#### INFORMATION PROVIDED ####

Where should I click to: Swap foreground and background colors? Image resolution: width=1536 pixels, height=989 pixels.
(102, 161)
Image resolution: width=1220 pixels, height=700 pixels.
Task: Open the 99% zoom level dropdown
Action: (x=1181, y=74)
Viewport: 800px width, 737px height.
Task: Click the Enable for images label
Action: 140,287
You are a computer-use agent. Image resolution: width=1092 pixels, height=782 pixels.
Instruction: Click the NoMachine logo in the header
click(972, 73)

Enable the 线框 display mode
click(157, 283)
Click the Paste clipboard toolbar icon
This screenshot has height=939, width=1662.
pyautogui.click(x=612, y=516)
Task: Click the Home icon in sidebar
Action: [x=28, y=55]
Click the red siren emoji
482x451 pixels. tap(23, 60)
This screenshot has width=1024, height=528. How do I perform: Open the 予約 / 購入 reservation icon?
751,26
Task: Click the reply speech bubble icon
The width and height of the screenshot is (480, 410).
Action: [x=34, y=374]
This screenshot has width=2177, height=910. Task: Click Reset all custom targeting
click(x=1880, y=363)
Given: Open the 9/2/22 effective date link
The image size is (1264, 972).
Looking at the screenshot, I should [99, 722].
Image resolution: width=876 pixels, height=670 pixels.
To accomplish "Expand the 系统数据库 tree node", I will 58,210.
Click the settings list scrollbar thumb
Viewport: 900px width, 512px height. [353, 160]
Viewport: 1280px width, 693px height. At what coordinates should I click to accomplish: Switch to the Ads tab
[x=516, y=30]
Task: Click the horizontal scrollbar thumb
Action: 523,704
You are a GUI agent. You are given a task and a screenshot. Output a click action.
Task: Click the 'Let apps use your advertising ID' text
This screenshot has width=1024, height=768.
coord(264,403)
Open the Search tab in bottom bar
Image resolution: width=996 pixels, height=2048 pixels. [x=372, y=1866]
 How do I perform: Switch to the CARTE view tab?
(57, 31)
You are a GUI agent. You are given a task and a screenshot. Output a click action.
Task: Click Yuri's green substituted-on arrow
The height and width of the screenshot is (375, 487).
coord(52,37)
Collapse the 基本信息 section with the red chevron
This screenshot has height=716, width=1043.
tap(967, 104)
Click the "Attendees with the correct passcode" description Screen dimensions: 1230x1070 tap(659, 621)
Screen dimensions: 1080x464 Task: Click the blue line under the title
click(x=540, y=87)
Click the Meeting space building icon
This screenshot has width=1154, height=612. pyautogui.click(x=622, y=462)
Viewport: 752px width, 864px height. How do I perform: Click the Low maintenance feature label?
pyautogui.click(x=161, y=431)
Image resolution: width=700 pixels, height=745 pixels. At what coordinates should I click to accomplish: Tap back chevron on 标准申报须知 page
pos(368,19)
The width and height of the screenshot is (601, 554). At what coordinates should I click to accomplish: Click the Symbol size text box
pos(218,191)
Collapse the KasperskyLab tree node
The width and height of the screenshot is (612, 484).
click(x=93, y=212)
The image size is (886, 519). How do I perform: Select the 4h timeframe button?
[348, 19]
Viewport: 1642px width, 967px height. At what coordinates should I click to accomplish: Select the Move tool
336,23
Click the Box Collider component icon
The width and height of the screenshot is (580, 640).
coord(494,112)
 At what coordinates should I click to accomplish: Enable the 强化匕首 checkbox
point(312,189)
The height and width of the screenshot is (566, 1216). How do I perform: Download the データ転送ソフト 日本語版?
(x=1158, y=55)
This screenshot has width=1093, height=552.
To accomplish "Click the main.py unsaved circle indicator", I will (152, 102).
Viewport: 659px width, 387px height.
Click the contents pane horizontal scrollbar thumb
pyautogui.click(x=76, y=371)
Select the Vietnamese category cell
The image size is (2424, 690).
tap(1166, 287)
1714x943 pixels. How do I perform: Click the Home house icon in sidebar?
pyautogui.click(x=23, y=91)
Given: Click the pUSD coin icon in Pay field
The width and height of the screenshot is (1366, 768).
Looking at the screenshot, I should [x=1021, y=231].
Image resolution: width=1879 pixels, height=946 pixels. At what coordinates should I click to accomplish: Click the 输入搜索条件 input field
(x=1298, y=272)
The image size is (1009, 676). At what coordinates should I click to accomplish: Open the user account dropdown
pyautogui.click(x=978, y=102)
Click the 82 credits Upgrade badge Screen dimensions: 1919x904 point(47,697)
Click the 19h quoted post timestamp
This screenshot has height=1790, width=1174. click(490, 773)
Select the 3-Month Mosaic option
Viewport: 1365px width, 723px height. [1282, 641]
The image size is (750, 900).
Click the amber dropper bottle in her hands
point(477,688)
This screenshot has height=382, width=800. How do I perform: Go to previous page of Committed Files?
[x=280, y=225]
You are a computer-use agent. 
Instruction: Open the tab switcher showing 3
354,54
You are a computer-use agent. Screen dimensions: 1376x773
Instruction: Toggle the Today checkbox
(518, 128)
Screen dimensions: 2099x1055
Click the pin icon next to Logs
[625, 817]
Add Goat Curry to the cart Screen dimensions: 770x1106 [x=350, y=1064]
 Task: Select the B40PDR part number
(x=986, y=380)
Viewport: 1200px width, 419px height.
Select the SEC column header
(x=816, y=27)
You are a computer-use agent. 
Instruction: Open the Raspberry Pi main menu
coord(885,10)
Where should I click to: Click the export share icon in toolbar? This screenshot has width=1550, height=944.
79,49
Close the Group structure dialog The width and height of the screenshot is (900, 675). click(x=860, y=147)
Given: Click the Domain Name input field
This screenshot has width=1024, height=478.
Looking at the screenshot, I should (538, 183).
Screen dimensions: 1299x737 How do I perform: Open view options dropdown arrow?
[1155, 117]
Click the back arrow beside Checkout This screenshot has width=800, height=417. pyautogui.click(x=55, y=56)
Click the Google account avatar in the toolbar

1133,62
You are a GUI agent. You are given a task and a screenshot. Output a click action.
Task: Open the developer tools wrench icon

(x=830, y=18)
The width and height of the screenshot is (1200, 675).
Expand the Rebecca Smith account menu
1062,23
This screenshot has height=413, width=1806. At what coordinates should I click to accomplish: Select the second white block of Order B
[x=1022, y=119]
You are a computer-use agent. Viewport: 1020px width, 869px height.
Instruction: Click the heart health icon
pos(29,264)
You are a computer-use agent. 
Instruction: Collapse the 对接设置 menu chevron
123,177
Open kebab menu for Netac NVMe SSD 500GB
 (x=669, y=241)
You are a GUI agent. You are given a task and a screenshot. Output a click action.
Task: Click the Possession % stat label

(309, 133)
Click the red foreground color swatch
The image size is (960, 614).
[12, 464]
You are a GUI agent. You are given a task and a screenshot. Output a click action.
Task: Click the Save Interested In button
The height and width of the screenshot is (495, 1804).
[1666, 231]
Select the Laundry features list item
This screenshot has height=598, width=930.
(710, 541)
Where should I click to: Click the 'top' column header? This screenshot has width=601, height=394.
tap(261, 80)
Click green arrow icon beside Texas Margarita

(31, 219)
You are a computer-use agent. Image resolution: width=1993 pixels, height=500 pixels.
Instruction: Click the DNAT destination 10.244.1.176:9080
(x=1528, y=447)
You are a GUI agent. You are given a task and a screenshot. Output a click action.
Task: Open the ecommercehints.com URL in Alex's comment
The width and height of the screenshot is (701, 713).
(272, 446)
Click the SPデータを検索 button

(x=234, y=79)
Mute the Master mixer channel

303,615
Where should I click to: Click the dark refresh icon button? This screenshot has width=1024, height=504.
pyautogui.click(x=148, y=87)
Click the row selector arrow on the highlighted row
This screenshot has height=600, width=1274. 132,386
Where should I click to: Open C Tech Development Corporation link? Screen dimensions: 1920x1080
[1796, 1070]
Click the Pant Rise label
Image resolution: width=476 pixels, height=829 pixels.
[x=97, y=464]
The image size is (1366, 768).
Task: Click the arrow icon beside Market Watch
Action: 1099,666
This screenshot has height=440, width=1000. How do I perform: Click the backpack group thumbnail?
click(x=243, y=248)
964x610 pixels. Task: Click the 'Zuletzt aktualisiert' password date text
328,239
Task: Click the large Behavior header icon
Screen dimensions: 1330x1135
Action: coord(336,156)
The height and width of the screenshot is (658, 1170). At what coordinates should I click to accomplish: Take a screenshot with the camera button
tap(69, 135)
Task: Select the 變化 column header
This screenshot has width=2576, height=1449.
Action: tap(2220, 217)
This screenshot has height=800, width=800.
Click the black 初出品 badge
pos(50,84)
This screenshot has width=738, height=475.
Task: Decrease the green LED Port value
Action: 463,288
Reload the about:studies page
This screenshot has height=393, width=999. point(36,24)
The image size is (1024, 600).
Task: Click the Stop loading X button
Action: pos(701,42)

####

WHAT YOU WILL DO
Output the lines above exactly, but only those between the line holding "The width and height of the screenshot is (1200, 675)." and the line holding "You are a computer-use agent. Viewport: 1020px", inclusive.

TASK RESULT
The width and height of the screenshot is (1200, 675).
Expand the Rebecca Smith account menu
1062,23
This screenshot has height=413, width=1806. At what coordinates should I click to accomplish: Select the second white block of Order B
[x=1022, y=119]
You are a computer-use agent. Viewport: 1020px width, 869px height.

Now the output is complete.